## Task requirements
**A)** Translate this sentence from the article on small-cap ETF searches into Spanish: "Investors have been increasingly looking for ways to join in on the rally in small-cap stocks, with Google searches for one small-cap ETF surging to a multiyear high last week."
**B)** In the article on small-cap ETF searches, copy the passage that starts at the words "Google search interest" and stops after the words "at DataTrek Research.".
-- Extracted text follows --
Is This ETF a "Meme Stock" Now? Google Searches Are Spiking for One Small-Cap Fund

Dow Jones07-24

Investors have been increasingly looking for ways to join in on the rally in small-cap stocks, with Google searches for one small-cap ETF surging to a multiyear high last week.

Google search interest in the iShares Russell 2000 ETF — one of the most popular exchange-traded funds tracking the performance of 2,000 small and midsized companies in the Russell 3000 index — last week spiked to its highest level in over five years, according to Nicholas Colas, co-founder at DataTrek Research.

The search interest in IWM last week even jumped to levels beyond those seen in the iShares Core S&P 500 ETF during the COVID-19 stock-market crash in March 2020, Colas said in a Tuesday note. He wrote that IWM’s search volume last week was 50% higher than that of IVV four years ago (see chart below).

“There is an unusual amount of attention on U.S. small-cap stocks just now, but that’s not necessarily a bad thing in terms of future returns,” Colas wrote. “The 2020 bear market drew outsized interest in U.S. large caps, and they performed well over the next two years.”

And now that the Russell 2000’s underperformance versus the S&P 500 has started to reverse, investors are increasingly taking notice of small caps, Colas said. “Attention drives capital flows.”
-- Extracted text concluded --
-- Exercise data follows --
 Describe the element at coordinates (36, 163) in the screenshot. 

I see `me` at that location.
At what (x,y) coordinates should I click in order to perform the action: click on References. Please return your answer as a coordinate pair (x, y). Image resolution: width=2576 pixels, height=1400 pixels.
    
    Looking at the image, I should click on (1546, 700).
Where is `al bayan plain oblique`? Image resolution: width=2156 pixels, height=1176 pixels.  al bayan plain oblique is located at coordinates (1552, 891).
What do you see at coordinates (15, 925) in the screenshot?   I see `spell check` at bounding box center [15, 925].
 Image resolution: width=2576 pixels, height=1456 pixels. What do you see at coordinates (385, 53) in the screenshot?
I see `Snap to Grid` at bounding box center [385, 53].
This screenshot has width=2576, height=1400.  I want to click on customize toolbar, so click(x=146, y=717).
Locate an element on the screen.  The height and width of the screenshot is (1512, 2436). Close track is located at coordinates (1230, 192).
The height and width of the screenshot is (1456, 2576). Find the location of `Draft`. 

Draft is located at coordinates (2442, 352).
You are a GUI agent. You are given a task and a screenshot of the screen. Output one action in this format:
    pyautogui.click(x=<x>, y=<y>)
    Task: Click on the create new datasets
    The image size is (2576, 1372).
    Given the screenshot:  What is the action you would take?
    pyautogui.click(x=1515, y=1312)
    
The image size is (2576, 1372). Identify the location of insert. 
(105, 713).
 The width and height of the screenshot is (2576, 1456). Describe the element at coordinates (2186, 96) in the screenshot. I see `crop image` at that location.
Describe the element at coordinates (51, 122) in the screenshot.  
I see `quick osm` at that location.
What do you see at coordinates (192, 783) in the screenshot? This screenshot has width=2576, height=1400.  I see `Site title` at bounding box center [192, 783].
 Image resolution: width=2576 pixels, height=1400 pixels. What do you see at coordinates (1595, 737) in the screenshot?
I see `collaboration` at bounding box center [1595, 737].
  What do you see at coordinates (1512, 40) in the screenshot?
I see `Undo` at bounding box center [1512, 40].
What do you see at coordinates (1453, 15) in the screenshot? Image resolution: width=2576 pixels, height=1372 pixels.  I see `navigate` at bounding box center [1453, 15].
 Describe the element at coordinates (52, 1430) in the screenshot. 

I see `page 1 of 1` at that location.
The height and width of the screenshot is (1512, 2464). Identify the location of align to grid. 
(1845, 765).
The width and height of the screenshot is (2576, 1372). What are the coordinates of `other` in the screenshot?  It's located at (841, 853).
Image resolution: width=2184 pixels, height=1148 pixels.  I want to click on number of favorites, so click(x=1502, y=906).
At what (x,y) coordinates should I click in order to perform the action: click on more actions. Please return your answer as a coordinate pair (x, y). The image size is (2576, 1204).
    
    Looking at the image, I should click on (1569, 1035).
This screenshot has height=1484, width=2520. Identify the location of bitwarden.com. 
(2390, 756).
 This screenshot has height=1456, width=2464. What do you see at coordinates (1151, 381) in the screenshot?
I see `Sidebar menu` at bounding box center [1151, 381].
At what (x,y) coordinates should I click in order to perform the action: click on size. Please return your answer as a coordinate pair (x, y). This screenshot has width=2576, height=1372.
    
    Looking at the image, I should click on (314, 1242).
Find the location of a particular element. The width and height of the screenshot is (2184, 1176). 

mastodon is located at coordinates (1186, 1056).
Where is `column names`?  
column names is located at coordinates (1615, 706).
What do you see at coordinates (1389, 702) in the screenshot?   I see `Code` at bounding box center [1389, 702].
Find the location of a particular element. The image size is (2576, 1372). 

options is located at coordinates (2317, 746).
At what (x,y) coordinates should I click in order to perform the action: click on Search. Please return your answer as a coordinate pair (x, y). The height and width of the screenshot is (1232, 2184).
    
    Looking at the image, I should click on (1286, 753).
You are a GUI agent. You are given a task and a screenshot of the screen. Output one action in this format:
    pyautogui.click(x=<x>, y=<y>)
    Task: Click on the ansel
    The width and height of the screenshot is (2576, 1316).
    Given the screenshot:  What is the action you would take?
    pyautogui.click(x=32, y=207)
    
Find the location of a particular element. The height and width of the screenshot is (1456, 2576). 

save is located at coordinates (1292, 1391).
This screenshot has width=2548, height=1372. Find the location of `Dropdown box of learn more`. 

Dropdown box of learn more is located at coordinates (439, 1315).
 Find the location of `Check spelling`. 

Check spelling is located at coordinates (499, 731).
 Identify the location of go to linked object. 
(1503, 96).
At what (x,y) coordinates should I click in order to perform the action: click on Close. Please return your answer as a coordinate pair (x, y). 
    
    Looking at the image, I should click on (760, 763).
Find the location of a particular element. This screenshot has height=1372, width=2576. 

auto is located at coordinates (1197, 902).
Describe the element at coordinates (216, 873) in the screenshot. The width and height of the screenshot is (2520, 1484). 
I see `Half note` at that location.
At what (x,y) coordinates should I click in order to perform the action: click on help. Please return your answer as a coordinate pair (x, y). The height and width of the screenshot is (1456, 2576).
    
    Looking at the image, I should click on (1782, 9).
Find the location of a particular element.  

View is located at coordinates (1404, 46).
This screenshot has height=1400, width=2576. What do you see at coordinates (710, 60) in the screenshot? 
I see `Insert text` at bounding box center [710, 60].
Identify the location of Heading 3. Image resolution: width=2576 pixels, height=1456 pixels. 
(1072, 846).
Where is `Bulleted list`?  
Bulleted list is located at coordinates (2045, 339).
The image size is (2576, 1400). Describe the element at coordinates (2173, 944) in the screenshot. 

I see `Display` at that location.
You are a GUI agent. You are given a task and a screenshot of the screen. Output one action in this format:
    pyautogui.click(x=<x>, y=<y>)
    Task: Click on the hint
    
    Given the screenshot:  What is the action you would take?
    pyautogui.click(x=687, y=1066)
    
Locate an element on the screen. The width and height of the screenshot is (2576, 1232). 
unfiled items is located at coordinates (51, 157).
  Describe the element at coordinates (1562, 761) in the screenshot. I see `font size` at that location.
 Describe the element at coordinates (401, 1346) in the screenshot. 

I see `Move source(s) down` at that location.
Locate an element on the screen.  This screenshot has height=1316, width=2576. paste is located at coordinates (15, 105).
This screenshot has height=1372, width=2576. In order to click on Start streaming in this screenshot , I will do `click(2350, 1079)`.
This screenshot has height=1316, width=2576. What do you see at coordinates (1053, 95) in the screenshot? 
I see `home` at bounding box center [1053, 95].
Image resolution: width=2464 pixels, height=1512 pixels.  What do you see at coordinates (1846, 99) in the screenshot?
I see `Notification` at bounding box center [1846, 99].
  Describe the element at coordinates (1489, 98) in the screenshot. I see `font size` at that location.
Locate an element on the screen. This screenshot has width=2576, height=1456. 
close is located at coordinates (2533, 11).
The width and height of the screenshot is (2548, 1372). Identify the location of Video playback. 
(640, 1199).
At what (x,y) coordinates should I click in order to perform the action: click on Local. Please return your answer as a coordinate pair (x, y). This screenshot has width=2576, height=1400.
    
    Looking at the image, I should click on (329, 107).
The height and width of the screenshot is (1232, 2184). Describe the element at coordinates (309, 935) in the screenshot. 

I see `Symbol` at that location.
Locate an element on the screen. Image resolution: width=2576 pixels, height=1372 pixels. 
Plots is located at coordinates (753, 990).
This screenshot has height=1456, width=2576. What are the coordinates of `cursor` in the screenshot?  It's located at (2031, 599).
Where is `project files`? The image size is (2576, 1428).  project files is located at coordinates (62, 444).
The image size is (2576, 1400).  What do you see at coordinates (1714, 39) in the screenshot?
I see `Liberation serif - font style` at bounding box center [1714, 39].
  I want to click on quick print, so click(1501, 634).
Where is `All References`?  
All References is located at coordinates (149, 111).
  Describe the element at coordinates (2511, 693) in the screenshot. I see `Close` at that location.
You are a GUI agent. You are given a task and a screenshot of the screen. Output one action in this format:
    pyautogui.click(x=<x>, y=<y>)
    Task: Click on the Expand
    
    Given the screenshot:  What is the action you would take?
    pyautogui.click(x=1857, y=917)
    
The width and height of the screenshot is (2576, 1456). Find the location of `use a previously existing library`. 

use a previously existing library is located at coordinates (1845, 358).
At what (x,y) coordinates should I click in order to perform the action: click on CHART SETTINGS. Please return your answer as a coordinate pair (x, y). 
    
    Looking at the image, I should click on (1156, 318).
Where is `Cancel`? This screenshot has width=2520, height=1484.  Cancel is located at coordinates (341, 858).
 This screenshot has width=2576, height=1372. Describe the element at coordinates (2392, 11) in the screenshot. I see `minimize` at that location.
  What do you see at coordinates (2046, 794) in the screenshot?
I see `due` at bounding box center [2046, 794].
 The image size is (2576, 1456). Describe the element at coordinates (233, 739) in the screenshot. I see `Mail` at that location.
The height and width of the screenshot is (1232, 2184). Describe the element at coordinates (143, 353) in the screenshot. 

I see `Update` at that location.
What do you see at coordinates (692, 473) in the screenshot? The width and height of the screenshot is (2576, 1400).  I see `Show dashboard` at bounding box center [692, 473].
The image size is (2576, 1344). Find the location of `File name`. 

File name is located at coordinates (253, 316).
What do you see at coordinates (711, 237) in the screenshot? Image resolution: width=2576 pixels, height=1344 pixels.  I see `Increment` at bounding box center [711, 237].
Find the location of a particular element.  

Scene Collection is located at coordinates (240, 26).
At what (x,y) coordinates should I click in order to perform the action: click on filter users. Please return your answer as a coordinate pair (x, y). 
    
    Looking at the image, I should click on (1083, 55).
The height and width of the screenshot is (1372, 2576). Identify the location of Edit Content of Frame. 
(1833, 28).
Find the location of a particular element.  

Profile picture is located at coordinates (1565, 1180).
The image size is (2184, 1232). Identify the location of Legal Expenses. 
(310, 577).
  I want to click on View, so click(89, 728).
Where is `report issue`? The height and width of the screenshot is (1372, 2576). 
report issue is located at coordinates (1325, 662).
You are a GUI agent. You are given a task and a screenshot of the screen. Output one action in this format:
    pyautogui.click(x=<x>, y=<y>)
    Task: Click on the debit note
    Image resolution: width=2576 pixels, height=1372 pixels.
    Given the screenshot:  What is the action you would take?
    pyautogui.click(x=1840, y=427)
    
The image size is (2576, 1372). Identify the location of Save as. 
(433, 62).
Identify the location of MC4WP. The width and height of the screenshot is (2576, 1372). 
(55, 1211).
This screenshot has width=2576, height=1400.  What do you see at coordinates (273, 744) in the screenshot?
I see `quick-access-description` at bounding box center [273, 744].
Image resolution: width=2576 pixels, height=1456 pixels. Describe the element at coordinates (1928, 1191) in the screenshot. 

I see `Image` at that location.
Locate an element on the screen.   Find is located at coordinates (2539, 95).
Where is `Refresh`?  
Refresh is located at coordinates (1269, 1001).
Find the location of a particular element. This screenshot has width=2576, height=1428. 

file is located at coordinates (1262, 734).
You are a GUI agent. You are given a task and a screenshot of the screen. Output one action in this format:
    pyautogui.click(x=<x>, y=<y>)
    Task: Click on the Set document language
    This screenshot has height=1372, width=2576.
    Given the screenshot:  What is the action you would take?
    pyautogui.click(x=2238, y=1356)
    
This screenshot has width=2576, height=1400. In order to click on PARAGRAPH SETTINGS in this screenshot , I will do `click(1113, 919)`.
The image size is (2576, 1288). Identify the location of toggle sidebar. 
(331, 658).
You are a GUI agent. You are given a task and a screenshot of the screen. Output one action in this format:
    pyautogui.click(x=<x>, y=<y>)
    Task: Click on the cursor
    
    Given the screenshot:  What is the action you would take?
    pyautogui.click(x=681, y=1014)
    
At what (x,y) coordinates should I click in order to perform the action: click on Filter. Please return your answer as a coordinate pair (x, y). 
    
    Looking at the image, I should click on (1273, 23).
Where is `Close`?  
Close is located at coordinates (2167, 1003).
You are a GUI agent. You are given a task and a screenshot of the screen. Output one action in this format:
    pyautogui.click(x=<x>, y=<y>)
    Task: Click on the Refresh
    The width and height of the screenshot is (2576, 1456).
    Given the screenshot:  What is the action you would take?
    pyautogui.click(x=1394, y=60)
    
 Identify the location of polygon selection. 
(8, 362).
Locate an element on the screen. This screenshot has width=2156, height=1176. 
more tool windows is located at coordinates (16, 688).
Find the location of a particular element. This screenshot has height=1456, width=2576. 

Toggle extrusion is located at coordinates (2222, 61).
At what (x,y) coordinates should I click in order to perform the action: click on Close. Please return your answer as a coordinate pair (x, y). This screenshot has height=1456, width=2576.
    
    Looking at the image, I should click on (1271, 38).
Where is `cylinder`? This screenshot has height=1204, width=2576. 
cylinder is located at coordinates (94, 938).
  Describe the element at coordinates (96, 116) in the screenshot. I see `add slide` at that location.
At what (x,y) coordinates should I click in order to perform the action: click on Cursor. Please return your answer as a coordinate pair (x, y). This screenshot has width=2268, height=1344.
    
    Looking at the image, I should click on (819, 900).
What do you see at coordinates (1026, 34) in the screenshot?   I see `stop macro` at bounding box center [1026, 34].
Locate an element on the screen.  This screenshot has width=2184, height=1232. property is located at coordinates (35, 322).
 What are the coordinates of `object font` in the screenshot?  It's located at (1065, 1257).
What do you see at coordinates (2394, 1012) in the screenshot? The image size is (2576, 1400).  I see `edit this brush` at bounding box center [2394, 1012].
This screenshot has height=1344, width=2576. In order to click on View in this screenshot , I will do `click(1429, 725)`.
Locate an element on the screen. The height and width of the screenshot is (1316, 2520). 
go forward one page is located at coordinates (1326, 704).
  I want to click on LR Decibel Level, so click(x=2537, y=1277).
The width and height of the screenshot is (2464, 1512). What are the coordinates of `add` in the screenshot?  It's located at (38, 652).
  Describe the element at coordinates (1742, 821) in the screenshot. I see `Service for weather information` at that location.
-- Exercise data concluded --
## Solutions
**A)** Los inversionistas han buscado cada vez más maneras de sumarse al repunte de las acciones de pequeña capitalización, y las búsquedas en Google de un ETF de pequeña capitalización se dispararon la semana pasada hasta un máximo de varios años.

**B)**
Google search interest in the iShares Russell 2000 ETF — one of the most popular exchange-traded funds tracking the performance of 2,000 small and midsized companies in the Russell 3000 index — last week spiked to its highest level in over five years, according to Nicholas Colas, co-founder at DataTrek Research.